Attention

The ShARC HPC cluster was decommissioned on the 30th of November 2023 at 17:00. It is no longer possible for users to access that cluster.

GATK

The Genome Analysis Toolkit or GATK is a software package for analysis of high-throughput sequencing data, developed by the Data Science and Data Engineering group at the Broad Institute. The toolkit offers a wide variety of tools, with a primary focus on variant discovery and genotyping as well as strong emphasis on data quality assurance.
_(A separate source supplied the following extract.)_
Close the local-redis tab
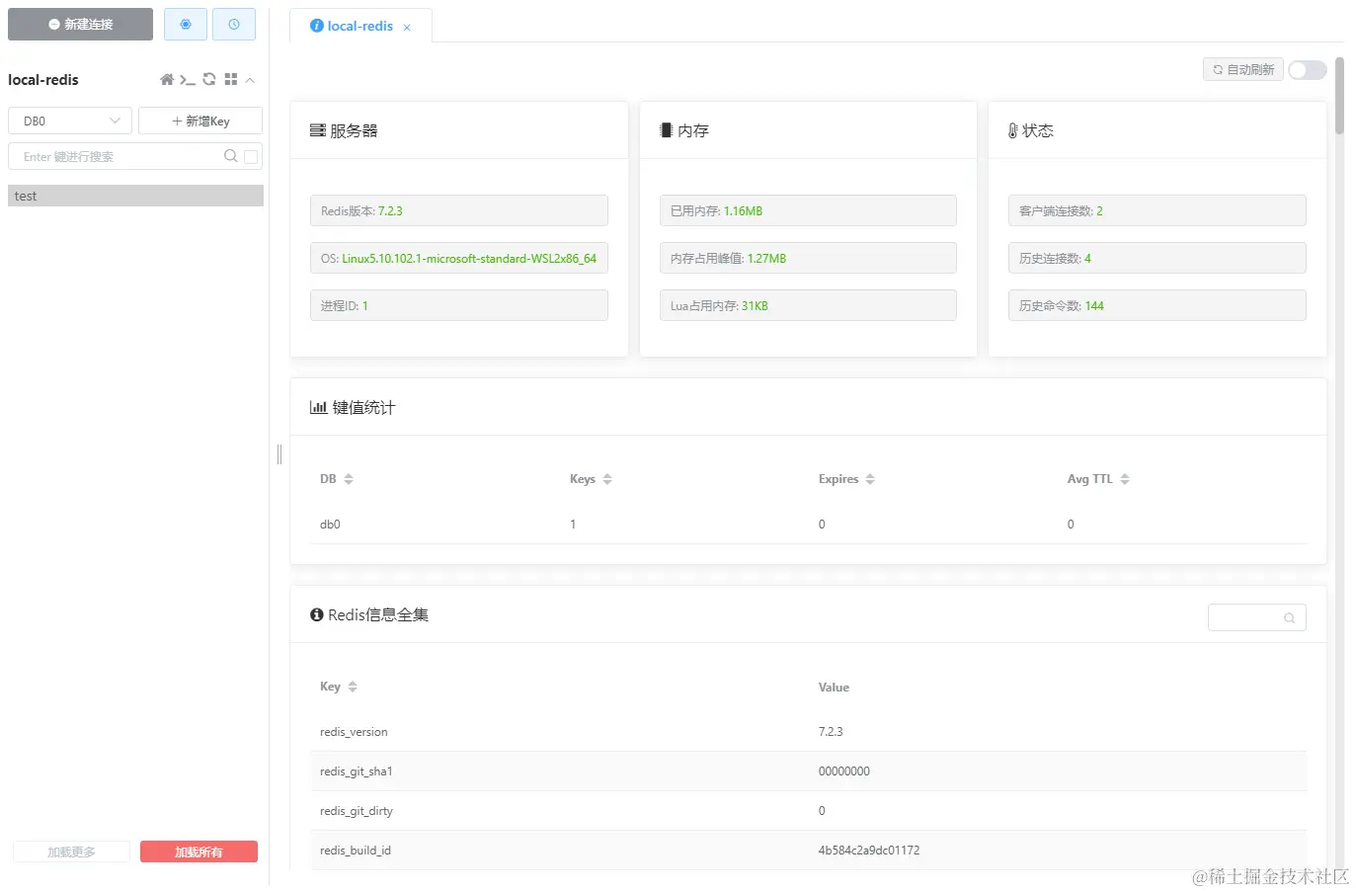The image size is (1356, 893). 407,28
Its robust architecture, powerful processing engine and high-performance computing features make it capable of taking on projects of any size.

Interactive Usage

After connecting to ShARC (see Establishing a SSH connection), start an interactive sesssion with the qsh, qrshx or qrsh command.

The latest version of GATK (currently 4.1.4) is made available with the command

module load apps/gatk/4.1.4/binary

Version 4.1.4 of GATK also loads Java 1.8 module.
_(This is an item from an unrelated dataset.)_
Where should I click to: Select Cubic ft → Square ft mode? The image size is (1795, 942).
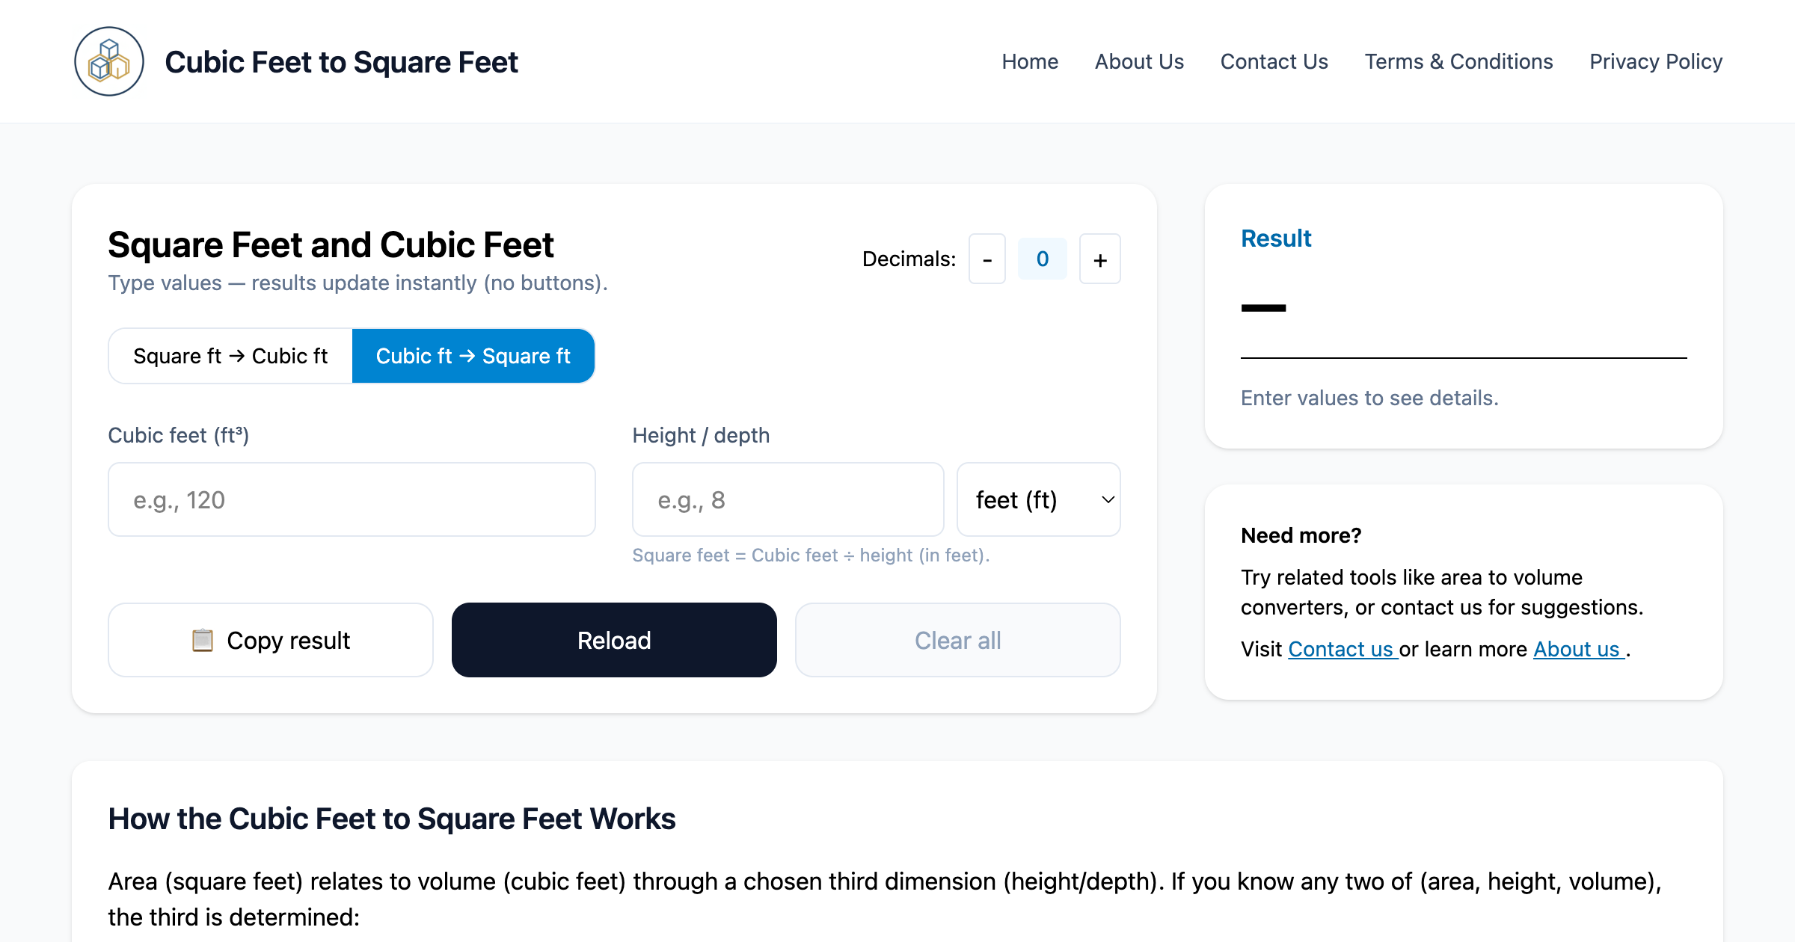(x=473, y=356)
An environment variable called GATKHOME is created by the module command that contains the path to the requested version of GATK.

Thus, you can run the program with the command

gatk Anytool toolArgs

You can obtain a full list of tools using

gatk --list

Installation notes

GATK 4.1.4 was installed using install_gatk.sh script, the module file is /usr/local/modulefiles/apps/gatk/4.1.4/binary.